There are other healthcare models that work. The Wall Street Journal showed what cutting out the middleman in healthcare can do for costs: $150 a month to cover a family of five on a direct primary care model.

A DPC practice in my district charges only $50 to $80 for an X-ray compared to the national average of $125. MRIs are $300 to $450 compared to the national average of $1,325.

It is not just primary care. For example, at the Surgery Center of Oklahoma, a direct care model, a knee replacement costs $18,000 compared to the average cost of $50,000 in the United States.

Healthcare sharing ministries are driving down costs for the American people, giving them coverage and giving them options.
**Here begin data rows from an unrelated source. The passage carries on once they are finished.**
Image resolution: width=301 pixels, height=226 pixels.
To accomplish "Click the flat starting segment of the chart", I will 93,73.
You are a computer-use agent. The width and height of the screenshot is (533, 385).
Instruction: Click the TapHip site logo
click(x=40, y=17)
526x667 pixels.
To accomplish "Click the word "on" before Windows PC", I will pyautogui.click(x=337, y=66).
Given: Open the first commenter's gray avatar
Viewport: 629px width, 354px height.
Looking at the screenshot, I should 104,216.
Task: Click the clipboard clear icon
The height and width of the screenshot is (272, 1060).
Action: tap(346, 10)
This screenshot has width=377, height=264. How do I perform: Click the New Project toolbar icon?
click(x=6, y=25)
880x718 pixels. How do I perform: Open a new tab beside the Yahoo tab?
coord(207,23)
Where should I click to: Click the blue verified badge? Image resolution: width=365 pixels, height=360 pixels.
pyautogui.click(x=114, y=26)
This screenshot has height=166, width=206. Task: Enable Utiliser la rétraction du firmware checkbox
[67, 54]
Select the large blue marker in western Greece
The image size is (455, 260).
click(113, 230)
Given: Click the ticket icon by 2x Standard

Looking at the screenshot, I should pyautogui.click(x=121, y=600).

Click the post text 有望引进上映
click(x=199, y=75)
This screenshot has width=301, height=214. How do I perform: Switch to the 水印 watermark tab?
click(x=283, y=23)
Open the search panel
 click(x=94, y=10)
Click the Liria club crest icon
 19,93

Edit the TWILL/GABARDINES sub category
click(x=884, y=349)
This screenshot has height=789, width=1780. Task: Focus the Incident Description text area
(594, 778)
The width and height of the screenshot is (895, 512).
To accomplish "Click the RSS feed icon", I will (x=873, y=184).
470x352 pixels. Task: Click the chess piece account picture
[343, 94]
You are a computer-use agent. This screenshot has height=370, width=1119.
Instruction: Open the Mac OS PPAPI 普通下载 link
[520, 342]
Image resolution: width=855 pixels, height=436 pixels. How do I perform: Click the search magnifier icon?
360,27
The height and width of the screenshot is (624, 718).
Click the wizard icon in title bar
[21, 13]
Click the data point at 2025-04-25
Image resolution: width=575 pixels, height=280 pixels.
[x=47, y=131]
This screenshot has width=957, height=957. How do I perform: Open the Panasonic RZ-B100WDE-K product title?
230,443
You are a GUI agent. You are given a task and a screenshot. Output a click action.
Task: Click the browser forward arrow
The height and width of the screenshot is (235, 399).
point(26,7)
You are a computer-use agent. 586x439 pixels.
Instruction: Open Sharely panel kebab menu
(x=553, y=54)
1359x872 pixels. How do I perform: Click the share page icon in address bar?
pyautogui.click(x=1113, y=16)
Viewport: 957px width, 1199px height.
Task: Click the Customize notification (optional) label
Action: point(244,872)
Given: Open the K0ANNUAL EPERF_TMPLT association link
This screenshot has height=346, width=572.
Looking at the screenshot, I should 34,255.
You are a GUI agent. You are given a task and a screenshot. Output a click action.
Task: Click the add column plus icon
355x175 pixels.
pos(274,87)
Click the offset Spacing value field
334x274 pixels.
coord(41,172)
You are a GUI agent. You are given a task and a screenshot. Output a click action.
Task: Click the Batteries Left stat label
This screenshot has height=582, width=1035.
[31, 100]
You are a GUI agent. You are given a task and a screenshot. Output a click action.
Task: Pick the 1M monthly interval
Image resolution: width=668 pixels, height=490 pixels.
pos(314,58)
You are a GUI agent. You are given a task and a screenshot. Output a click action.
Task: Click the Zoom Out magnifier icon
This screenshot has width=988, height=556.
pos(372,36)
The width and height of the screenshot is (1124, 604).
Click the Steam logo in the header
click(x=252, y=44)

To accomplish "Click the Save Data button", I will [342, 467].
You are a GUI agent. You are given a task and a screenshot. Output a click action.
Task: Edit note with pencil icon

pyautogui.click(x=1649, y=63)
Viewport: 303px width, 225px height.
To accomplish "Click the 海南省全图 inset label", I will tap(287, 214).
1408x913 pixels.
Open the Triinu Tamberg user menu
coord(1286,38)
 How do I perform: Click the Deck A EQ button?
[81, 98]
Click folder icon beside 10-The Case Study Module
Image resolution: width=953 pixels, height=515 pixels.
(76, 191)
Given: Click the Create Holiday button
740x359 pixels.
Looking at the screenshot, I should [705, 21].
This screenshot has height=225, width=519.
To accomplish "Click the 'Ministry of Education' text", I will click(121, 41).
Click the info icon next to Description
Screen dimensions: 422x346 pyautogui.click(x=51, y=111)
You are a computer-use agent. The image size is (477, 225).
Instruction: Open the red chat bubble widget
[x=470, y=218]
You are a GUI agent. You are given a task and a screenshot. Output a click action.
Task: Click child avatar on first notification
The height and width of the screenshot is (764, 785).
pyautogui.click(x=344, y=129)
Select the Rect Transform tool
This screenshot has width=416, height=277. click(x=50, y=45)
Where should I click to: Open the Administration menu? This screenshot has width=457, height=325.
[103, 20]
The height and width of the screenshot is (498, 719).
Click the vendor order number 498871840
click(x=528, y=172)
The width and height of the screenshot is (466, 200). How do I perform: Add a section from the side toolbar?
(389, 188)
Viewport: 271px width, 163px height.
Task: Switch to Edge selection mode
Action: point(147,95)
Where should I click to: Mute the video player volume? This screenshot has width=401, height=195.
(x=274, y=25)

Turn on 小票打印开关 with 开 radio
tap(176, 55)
The fact is we should imagine an America where, through a health savings account, your employer can give you real dollars, rather than a faceless insurance company, to pursue real care of your choice, so for a flat monthly fee, you and your children have unlimited access to the physician of your choice. You could still get insurance for the big stuff, walking into a doctor's office and knowing how much things are going to cost.

Right now, the American people do not have options. I support this bill, but this amendment is important because we need a trajectory change in this country in favor of healthcare freedom, in favor of personalized care, in favor of patients and doctors over bureaucrats and corporations that are getting rich because the government is subsidizing their corporate cronyism.

Madam Chair, I yield back the balance of my time.